## What the task requires
Each line of the records that holds "agent" should be shown in full.

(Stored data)
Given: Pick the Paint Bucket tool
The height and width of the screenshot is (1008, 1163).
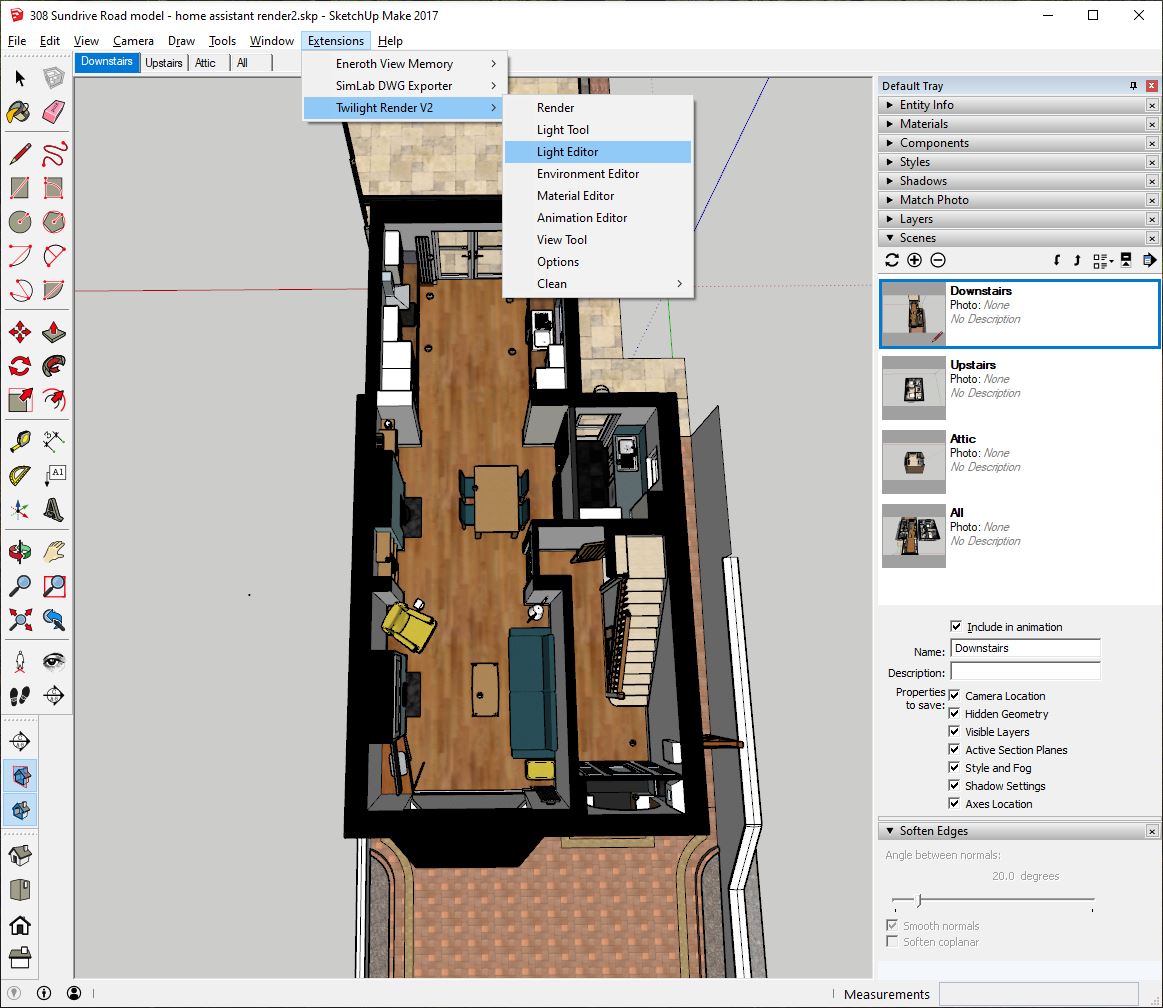Looking at the screenshot, I should [19, 111].
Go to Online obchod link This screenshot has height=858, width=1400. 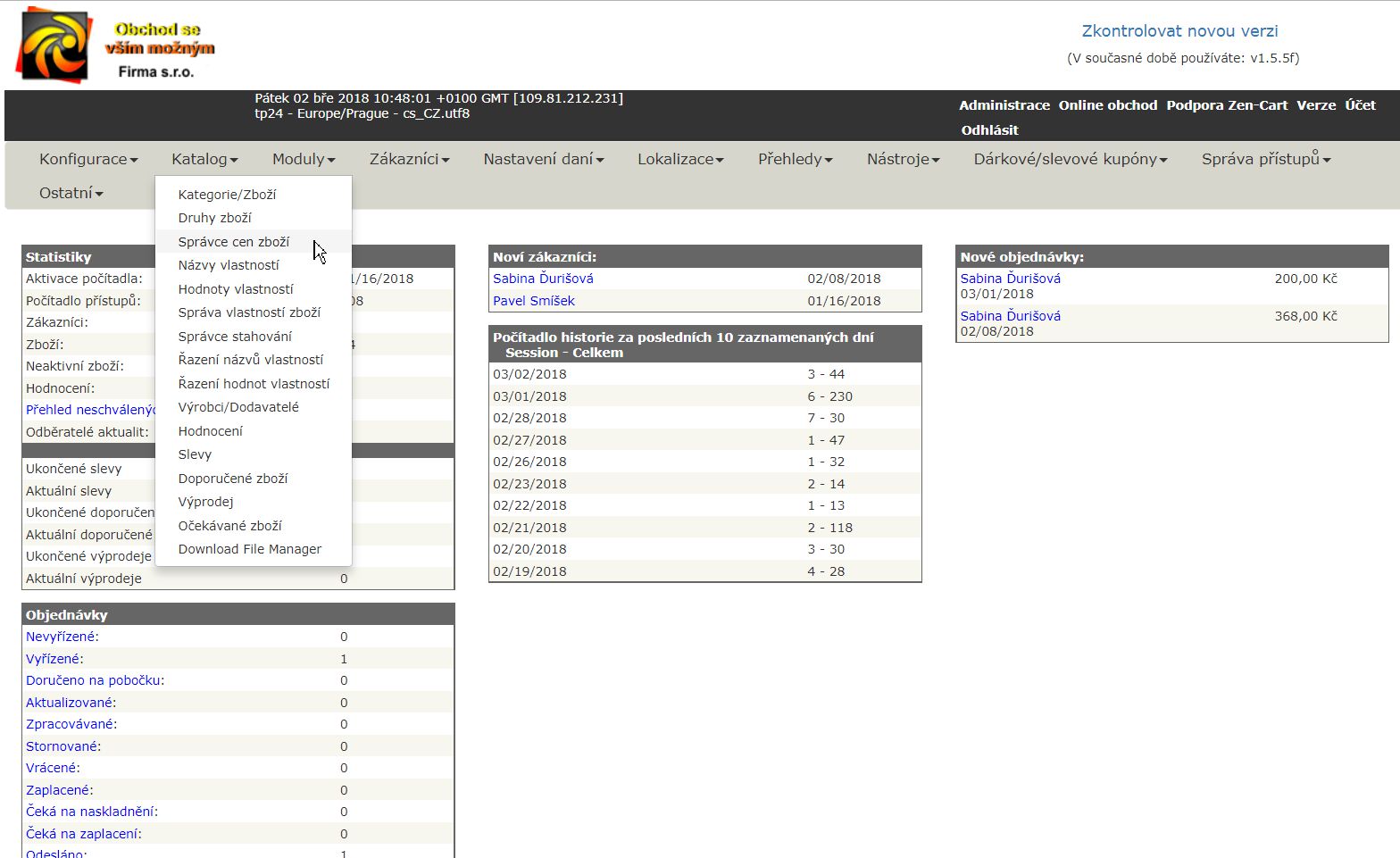tap(1107, 105)
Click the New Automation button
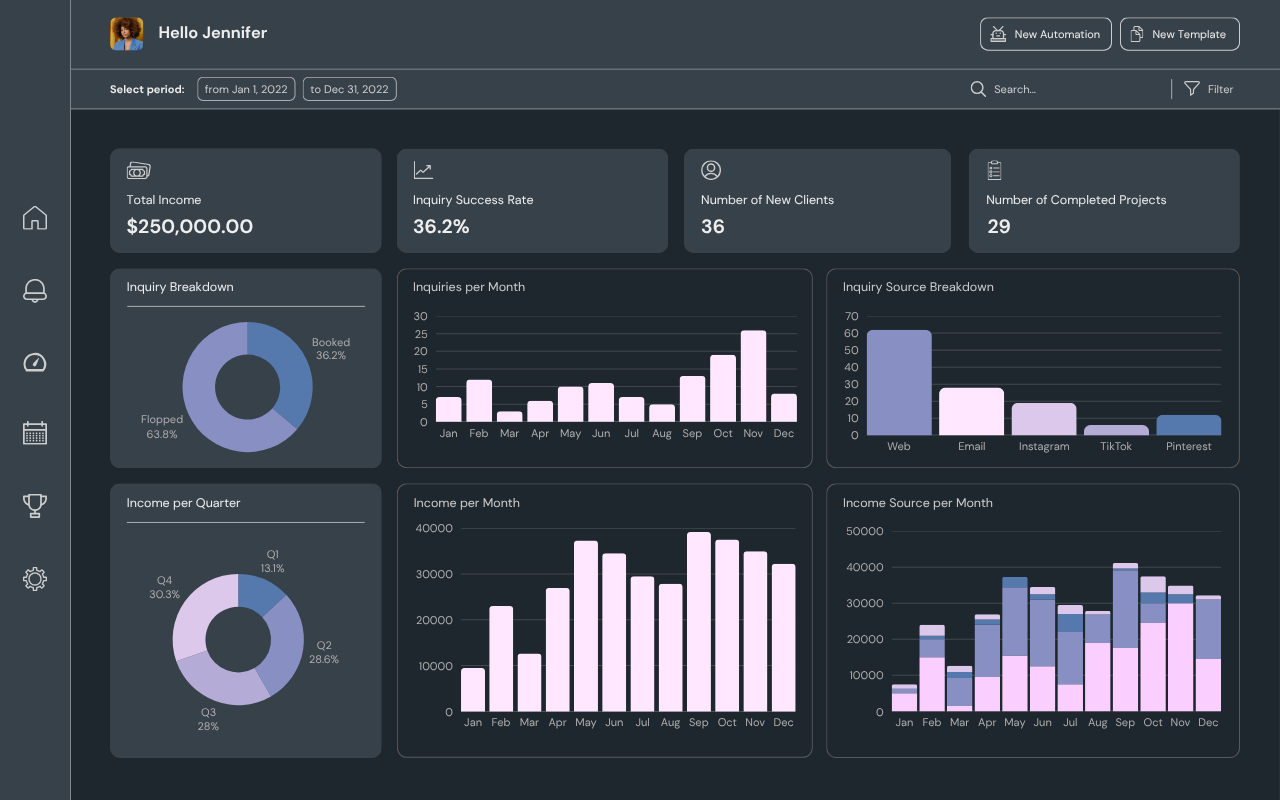The width and height of the screenshot is (1280, 800). click(1045, 34)
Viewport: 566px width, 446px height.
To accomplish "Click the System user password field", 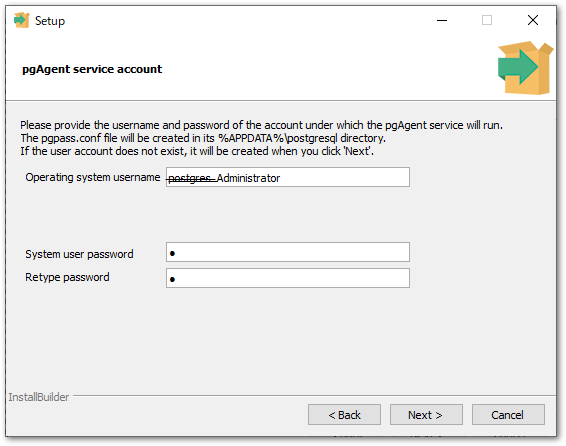I will 288,252.
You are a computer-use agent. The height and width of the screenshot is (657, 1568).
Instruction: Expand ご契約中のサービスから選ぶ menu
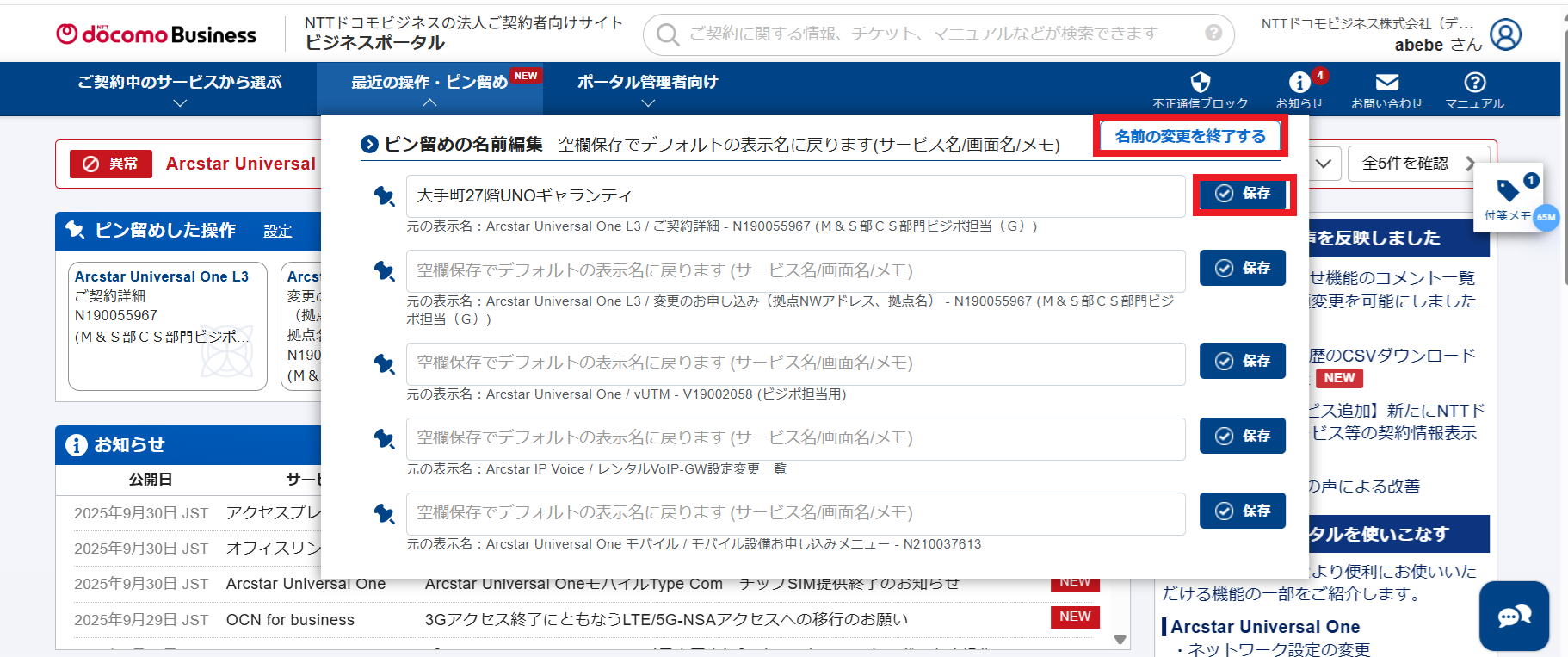tap(180, 90)
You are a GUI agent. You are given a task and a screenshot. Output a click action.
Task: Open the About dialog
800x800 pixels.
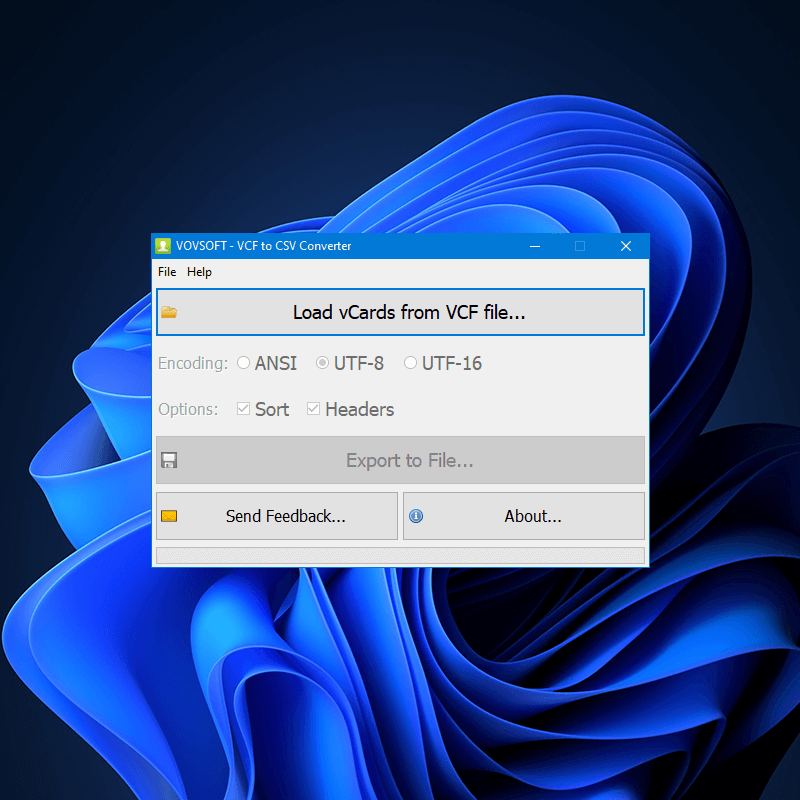coord(524,515)
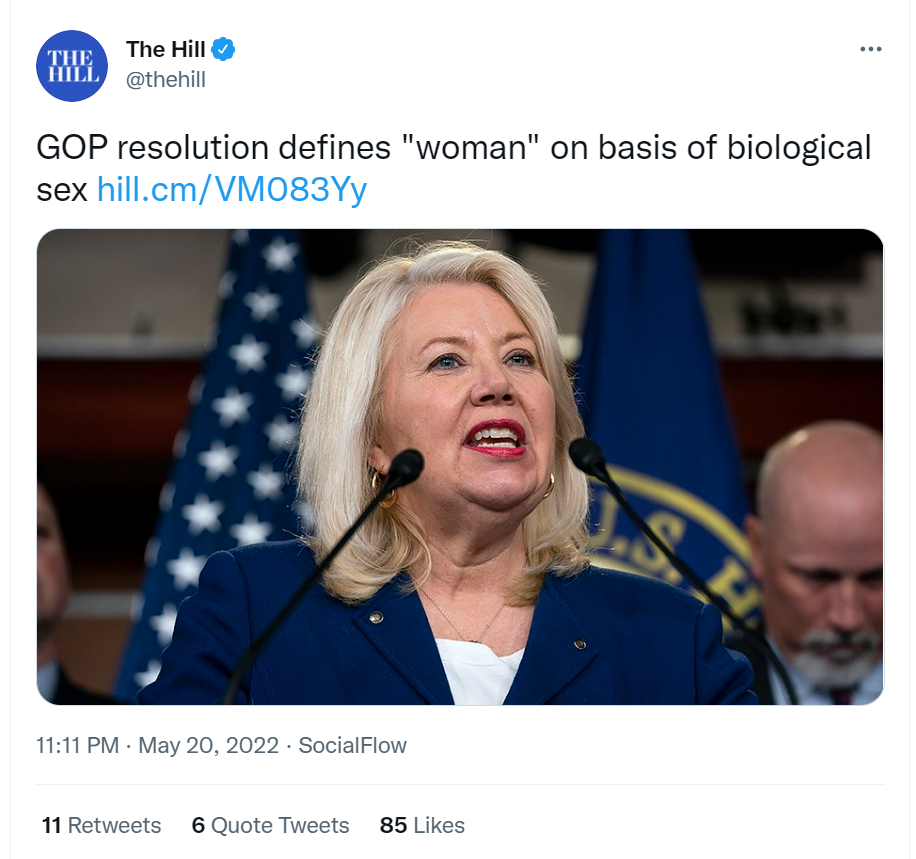
Task: Click the number 11 beside Retweets
Action: (x=51, y=825)
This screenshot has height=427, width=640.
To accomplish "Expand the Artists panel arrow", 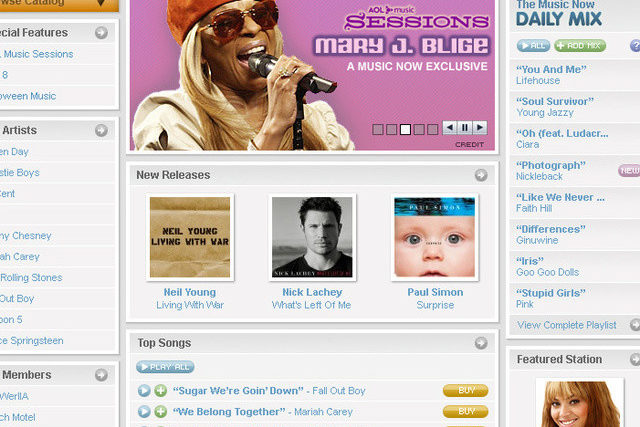I will click(102, 130).
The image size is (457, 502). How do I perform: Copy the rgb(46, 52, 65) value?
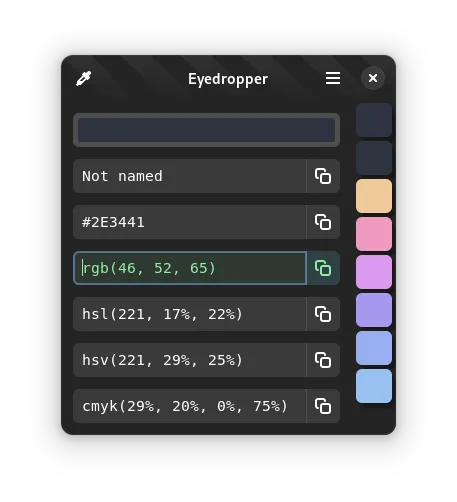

## Output of the task
You are a computer-use agent. The height and width of the screenshot is (657, 1568).
You are a GUI agent. You are given a task and a screenshot. Output a click action.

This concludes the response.